I wouldn't get any more action until the first signs of light came. At this point I was experimenting with a hard jerk and pause on the jerkbait in a slow, shallow pool. Taker #3 hit on the pause.



I continued trying different tactics until it was really light out. At this point I started targeting deeper pockets as opposed to right up along the bank and found this guy over deeper water. 



There were 3 more hits in about the last 20 casts, but I couldn't hook up with anything. They were all in the same area not far from where the last fish was hanging out. Whatever it was would bump the jerkbait on the pause.
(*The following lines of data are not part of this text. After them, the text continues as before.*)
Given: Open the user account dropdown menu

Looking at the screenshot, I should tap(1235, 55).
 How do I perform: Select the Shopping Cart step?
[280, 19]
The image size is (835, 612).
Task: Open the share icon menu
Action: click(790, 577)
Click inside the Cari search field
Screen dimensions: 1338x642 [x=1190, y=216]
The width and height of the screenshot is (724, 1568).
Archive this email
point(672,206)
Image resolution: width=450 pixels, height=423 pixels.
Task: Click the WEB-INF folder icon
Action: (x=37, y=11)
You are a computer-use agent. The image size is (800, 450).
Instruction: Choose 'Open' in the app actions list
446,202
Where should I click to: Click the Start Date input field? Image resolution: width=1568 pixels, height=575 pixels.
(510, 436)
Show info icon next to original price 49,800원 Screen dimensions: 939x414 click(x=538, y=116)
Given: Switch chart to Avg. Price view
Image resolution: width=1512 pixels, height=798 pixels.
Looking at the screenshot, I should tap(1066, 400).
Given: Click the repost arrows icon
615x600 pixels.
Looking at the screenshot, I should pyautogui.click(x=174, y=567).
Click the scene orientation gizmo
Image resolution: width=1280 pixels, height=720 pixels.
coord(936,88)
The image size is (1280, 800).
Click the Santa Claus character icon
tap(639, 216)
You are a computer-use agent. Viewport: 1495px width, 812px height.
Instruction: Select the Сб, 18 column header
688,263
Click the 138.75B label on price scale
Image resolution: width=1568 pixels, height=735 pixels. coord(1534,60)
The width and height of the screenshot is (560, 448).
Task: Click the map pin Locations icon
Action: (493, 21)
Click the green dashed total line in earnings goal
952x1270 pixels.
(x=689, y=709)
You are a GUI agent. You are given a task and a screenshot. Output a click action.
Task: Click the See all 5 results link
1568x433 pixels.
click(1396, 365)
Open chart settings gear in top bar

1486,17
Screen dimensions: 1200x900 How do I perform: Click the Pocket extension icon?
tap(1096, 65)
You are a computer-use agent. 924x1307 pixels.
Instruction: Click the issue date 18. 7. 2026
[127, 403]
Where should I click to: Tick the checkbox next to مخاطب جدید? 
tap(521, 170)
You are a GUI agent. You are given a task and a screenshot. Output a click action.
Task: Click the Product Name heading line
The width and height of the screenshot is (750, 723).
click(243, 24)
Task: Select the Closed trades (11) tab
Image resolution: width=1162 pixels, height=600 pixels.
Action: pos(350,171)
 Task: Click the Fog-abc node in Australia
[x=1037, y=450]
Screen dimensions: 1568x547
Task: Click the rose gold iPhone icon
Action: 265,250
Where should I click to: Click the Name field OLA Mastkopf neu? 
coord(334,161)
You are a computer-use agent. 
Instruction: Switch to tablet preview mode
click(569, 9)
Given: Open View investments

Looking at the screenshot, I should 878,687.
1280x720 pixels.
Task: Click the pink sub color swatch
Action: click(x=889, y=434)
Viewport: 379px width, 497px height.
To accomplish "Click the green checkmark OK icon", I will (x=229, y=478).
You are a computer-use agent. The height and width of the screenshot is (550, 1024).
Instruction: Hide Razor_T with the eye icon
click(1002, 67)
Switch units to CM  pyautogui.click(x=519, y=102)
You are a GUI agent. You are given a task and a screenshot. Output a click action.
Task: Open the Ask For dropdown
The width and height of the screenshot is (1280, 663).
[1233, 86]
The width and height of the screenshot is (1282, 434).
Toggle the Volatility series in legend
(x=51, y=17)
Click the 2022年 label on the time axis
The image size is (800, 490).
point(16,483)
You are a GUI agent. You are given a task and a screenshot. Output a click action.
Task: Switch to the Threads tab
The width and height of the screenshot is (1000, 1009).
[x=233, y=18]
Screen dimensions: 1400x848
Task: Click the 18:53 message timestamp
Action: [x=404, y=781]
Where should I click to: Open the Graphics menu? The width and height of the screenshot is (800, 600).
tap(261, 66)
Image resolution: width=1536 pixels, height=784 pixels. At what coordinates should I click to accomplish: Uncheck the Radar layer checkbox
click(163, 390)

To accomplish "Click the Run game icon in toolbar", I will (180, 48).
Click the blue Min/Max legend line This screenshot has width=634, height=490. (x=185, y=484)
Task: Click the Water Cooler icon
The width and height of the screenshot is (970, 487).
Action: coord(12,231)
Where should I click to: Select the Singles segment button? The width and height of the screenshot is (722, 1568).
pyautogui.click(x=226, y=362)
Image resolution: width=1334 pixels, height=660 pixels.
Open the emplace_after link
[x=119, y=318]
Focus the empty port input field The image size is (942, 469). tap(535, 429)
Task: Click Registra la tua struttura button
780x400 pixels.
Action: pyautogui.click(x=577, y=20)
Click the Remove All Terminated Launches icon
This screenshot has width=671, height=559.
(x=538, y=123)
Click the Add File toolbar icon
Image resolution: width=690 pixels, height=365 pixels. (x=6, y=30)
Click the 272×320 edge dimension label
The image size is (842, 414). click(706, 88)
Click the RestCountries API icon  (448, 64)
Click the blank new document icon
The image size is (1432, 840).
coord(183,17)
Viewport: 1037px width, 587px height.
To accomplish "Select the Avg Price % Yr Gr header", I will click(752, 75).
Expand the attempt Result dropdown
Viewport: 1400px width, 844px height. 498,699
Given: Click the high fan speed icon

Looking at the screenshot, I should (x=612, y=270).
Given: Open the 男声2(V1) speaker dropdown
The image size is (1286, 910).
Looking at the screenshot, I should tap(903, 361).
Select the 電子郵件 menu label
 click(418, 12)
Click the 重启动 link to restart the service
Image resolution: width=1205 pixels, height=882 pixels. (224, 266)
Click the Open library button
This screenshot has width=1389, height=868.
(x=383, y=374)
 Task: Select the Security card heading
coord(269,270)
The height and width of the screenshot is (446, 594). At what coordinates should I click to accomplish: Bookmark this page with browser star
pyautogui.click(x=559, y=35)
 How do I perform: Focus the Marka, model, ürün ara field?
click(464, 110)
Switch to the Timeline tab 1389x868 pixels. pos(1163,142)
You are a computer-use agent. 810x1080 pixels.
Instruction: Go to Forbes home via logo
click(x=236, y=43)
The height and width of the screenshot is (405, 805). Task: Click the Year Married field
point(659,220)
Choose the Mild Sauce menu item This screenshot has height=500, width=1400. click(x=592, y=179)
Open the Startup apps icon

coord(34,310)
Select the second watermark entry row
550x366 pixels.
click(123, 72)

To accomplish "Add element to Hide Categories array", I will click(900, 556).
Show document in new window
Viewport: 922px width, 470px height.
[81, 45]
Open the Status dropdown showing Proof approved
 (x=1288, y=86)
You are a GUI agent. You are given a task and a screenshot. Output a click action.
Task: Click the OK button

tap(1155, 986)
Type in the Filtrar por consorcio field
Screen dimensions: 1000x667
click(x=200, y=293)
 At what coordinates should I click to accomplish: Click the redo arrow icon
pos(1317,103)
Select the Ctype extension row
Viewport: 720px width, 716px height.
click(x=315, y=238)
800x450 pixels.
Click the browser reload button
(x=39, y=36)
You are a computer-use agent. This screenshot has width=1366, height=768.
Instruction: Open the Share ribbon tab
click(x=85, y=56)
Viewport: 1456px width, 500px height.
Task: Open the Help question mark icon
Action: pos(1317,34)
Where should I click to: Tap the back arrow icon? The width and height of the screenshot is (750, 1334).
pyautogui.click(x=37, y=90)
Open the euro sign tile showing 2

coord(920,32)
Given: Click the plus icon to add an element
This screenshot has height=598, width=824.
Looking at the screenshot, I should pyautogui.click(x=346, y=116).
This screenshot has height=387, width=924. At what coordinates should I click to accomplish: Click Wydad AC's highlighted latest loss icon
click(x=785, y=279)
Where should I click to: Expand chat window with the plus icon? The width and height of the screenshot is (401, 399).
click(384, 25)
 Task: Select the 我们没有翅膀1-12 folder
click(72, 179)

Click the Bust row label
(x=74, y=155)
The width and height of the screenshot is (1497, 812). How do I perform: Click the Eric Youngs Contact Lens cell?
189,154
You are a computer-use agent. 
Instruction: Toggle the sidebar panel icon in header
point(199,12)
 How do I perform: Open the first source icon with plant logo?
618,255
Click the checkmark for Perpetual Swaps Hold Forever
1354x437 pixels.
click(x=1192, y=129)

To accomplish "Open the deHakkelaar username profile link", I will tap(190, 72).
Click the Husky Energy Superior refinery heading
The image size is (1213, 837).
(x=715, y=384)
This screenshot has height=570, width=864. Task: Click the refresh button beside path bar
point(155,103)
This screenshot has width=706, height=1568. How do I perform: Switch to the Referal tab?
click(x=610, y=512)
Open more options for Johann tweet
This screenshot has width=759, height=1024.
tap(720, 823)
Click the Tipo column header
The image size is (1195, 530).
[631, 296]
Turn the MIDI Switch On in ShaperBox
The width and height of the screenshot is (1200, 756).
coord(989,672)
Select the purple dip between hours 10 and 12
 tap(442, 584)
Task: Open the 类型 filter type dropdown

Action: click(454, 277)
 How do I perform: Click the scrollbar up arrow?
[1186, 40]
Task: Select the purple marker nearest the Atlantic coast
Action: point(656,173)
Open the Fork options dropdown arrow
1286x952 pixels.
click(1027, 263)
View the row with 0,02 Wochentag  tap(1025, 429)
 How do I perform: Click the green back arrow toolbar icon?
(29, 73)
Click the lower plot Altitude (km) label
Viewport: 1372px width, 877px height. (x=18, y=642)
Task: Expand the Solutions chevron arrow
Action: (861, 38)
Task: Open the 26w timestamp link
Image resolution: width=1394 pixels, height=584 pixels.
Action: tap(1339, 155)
One hit was pretty hard, but nadda.


----------



## Eatsleepfish (Aug 3, 2008)

Yesterday I had the opportunity to hit up the river for an hour in the evening. This was the first time I had gone out saug fishing in the evening so I'm not in tune with the bite schedule and spots like I am in the morning. The big difference with this trip was that I brought a cooler. Yes, I finally decided to take one home. My stipulations were that it had to be between 19-22 inches and I would only keep one. Never having cleaned a fish in my life and not knowing if I'd even enjoy it I wanted to keep it simple with one lol It only took 10 minutes with the minnow crank to bag a meal. A 19 incher. The rest of the evening was dead.



The most important lesson I learned is I need a real filleting knife. Long and very sharp. What I had at my disposal was too short and although new and pretty sharp, it wasn't up for the task of quickly getting the job done. Let's say it took a very long time....
The cheeks were easy to cut and the fillets weren't too hard to cut, but pulling the skin off was a joke. The two fillets lost a lot of meat which I scraped off and cooked up separately. 
Now for the breading. We had some Louisiana seasoned beer batter mix in the cabinet, but no beer and no club soda so my wife says, "there is a can of sprite in the fridge". Sprite? Um I don't know haha It was that or nothing so in went the sprite. I fried them up and it looked like this.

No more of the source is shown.